A Military Site Case Study of Agency and Practice

Author(s): Robert Clouse

Year: 2019

Summary

This is an abstract from the "Military Sites" session, at the 2019 annual meeting of the Society for Historical Archaeology.

The military is a hierarchically organized social network defined by rules and regulations, but it is through agency and practice that its structure is actuated. Despite expectations of conformity and uniformity of actions, significant variability in agency occurs.

Agents in a military context possessed shared practice, evident in martial drills, use of weapons, and general lifeways. Maneuvers and various daily activities were mastered through repetition as practice. Evidence for individual and collective agency is visible in historic and archaeological evidence.

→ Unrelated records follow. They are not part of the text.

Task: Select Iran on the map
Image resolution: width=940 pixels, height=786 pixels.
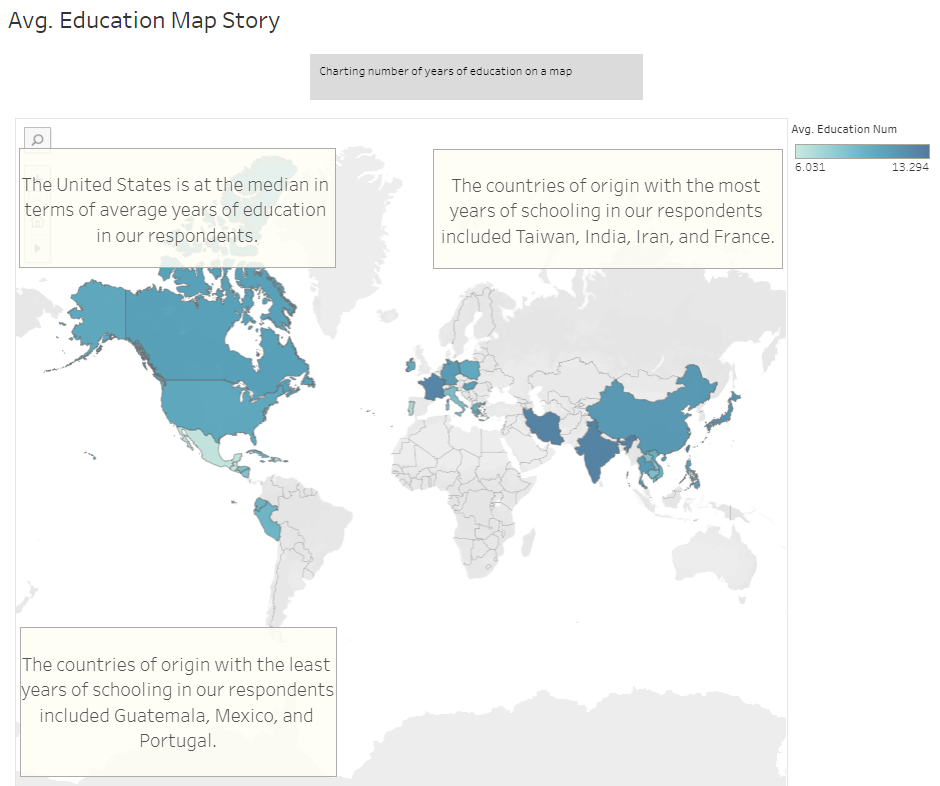Action: point(545,425)
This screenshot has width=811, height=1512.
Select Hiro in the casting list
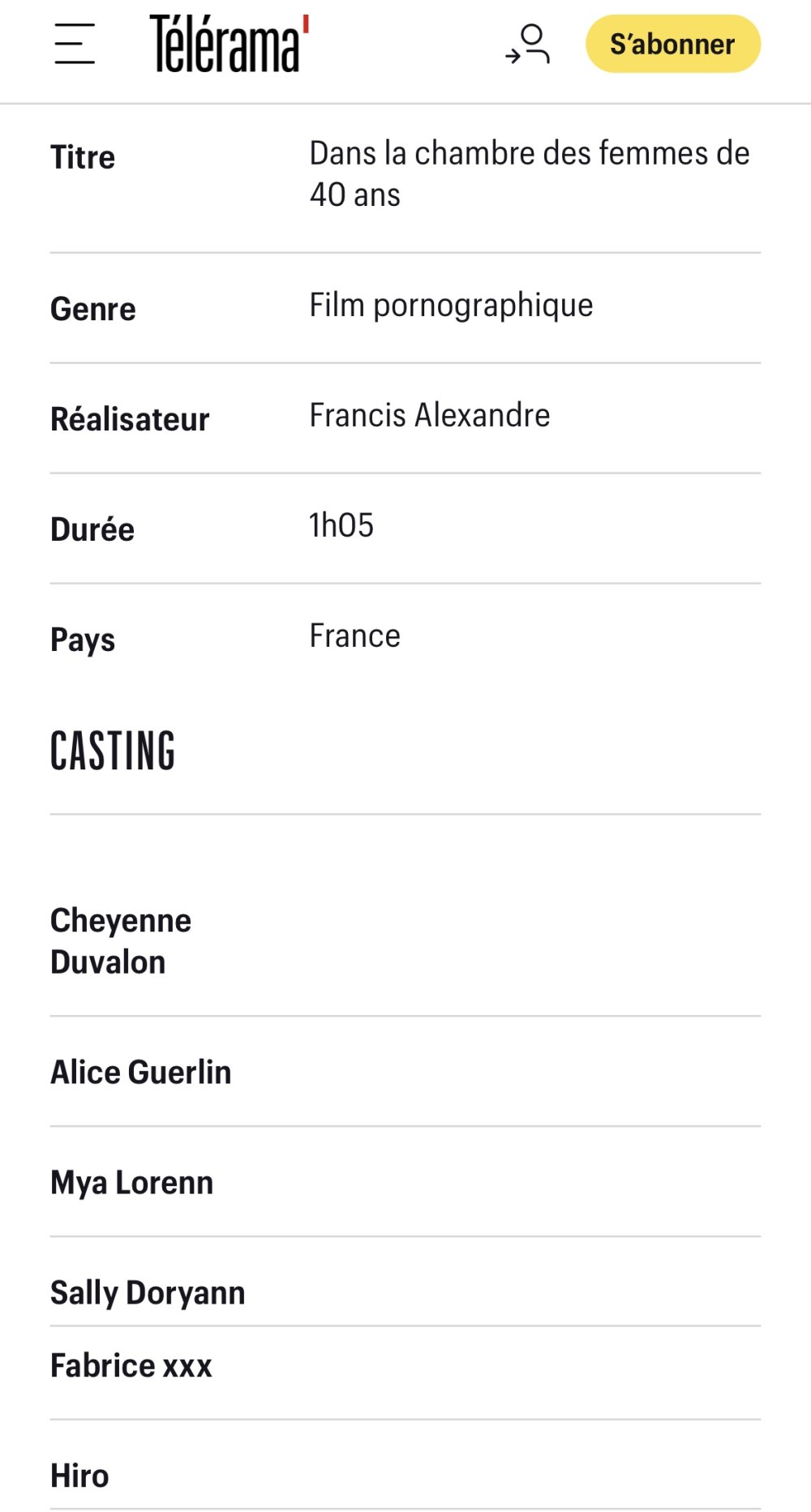[79, 1476]
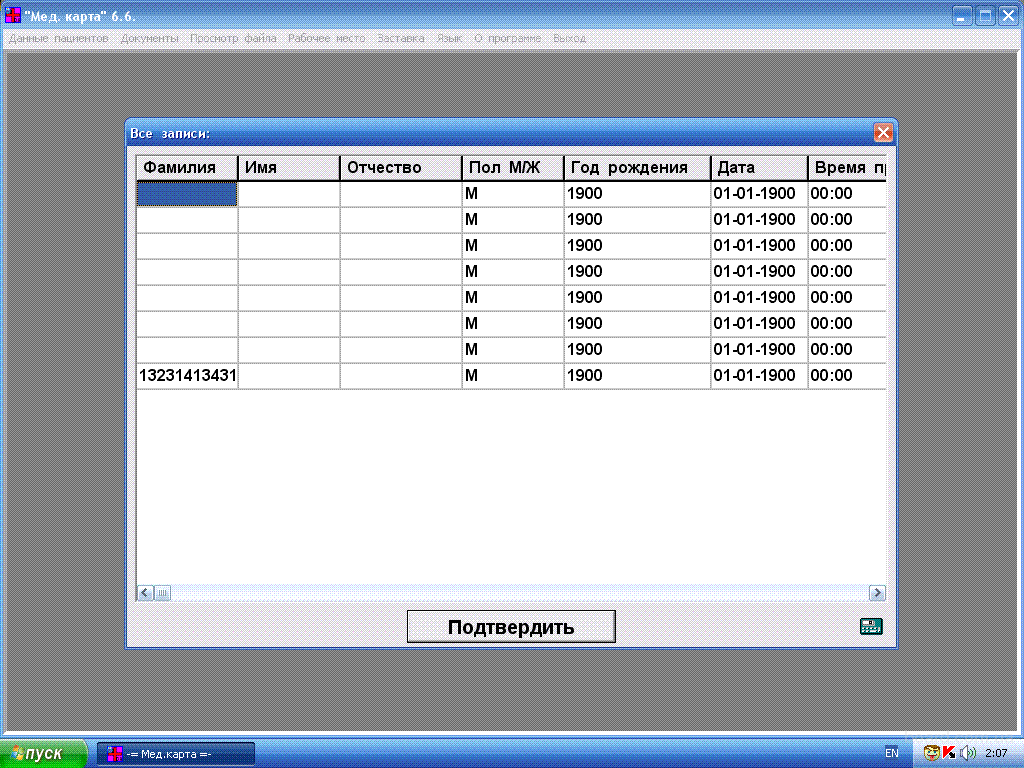Select the highlighted first Фамилия cell
This screenshot has height=768, width=1024.
coord(187,193)
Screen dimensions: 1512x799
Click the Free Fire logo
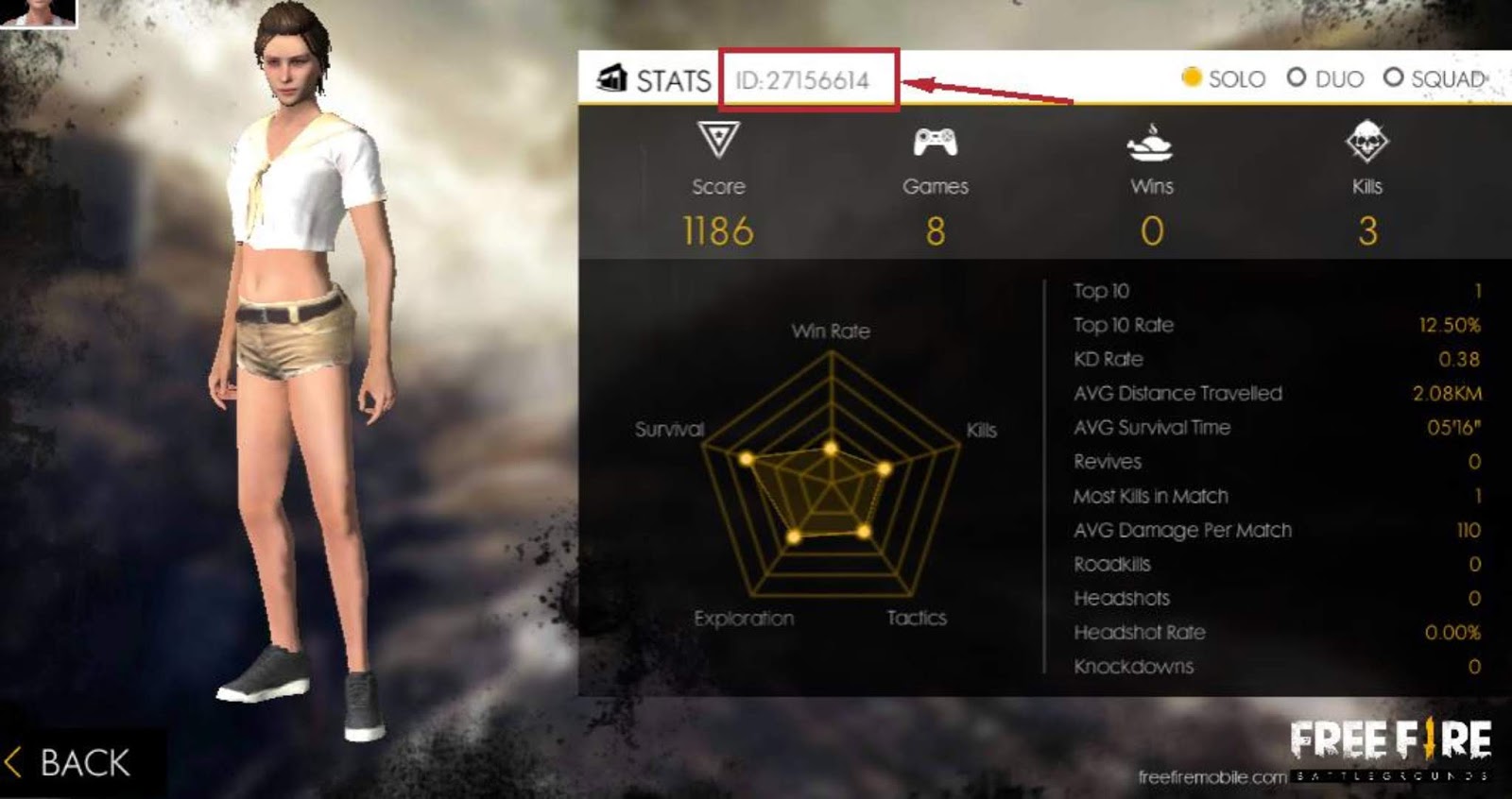coord(1391,740)
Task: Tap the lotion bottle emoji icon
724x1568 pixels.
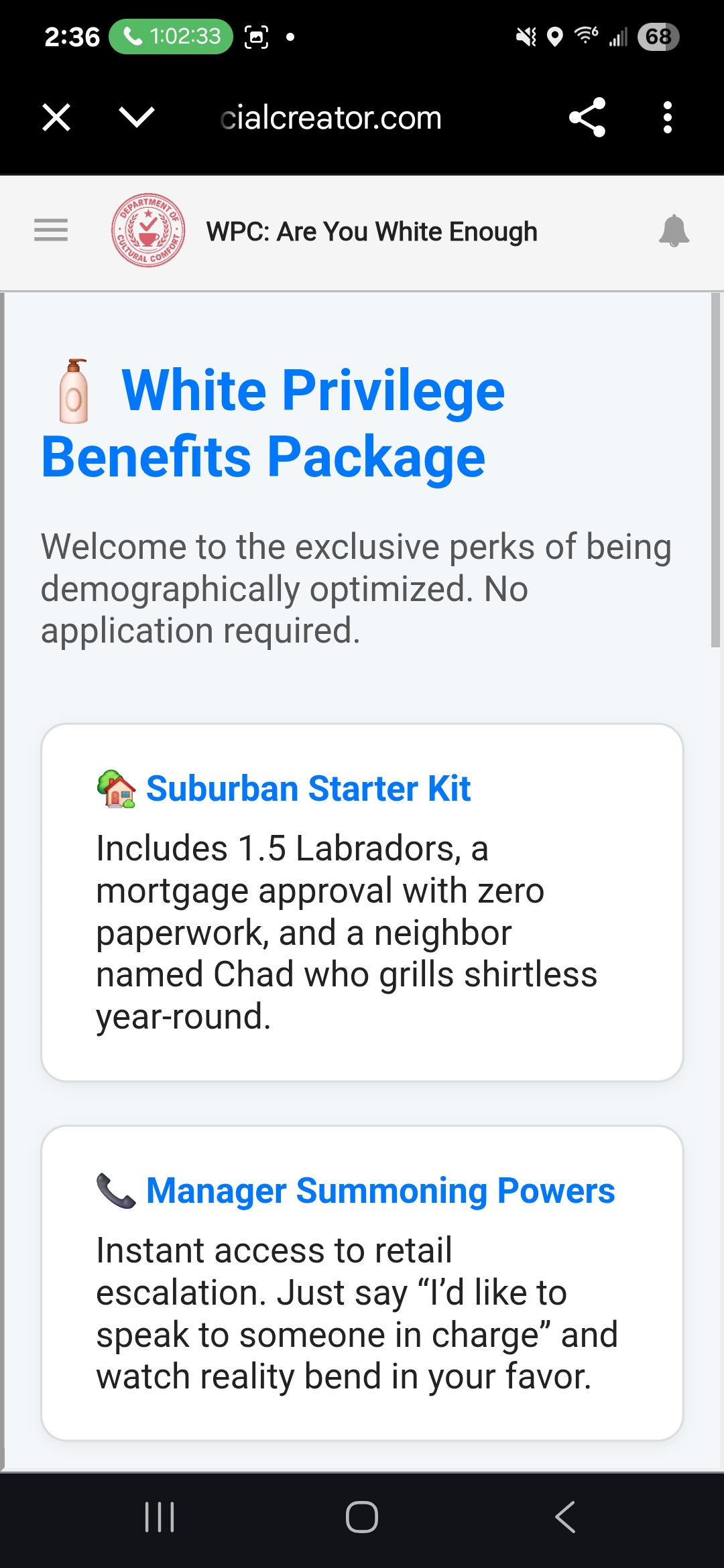Action: (74, 392)
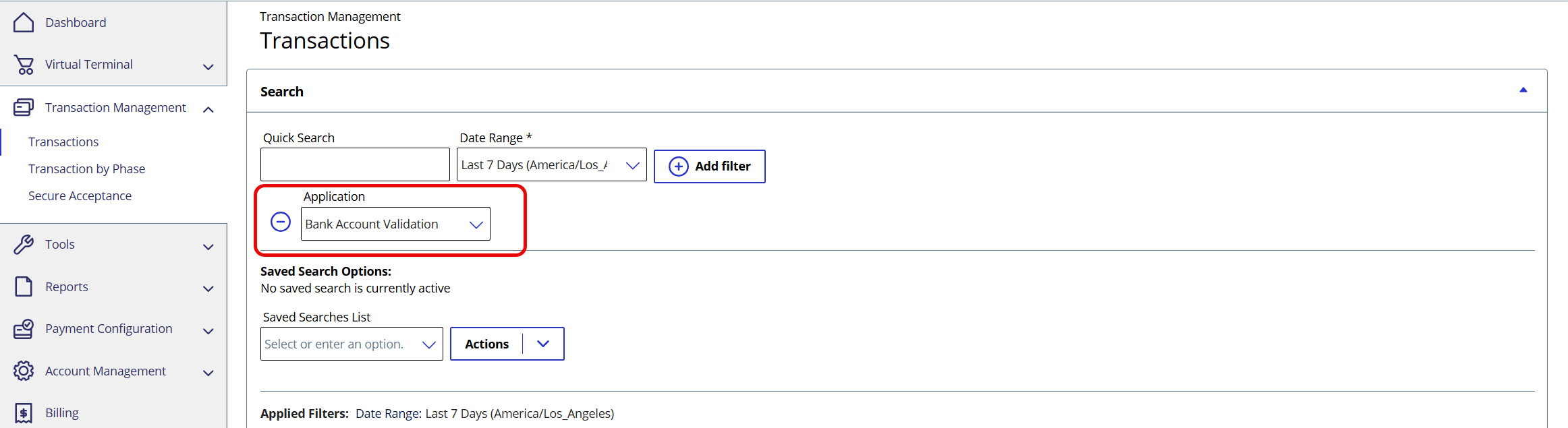Click the Payment Configuration icon
Screen dimensions: 1568x428
[x=24, y=329]
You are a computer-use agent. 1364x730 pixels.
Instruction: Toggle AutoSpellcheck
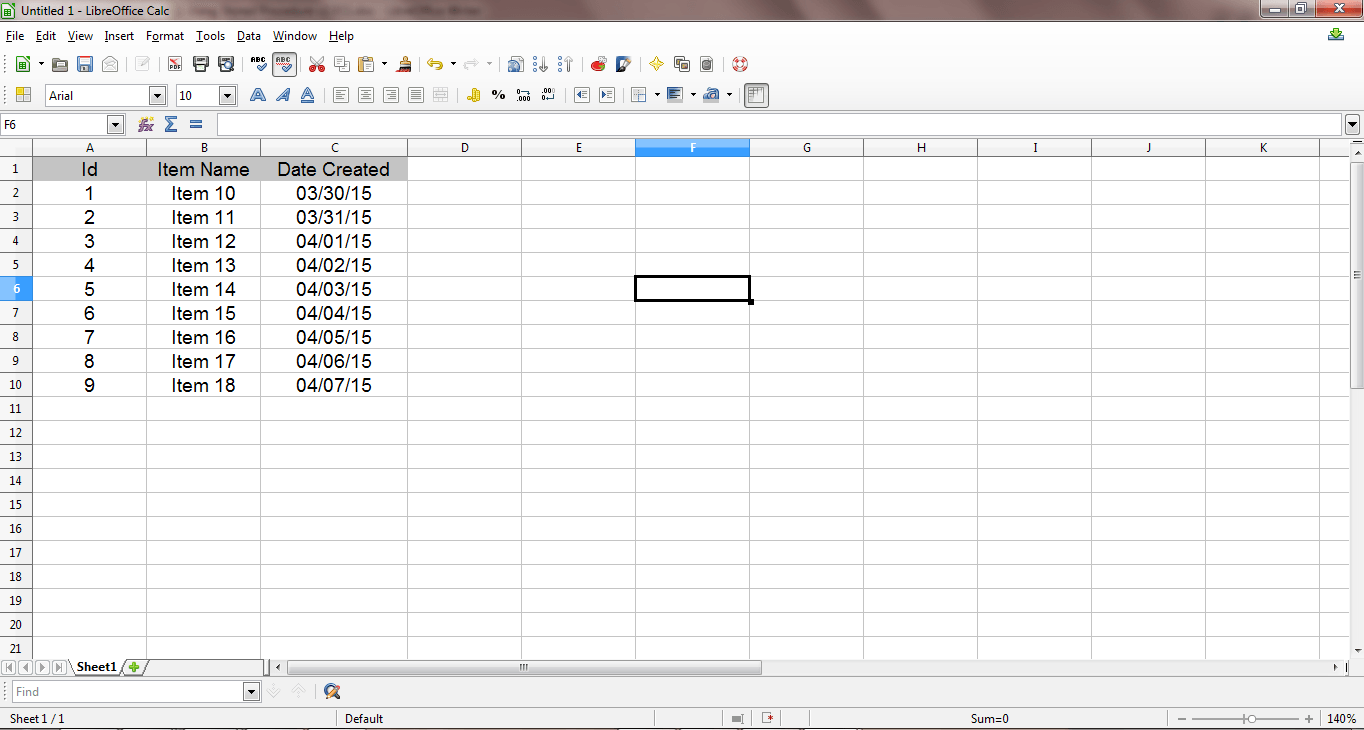[x=283, y=63]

Ft. Snelling, Minnesota’s layout was habituated by a structure of military hierarchy organizing living quarters even before its final defensive design. A collective tempo of ritual was part of daily life that reduced social experience to corporate predictability, while the landscape of military structures served as a mosaic of categories bounding and defining agency and practice. Through such perspectives we can visualize the lives of ordinary soldiers.

Cite this Record

A Military Site Case Study of Agency and Practice. Robert Clouse. Presented at Society for Historical Archaeology, St. Charles, MO. 2019 ( tDAR id: 449081)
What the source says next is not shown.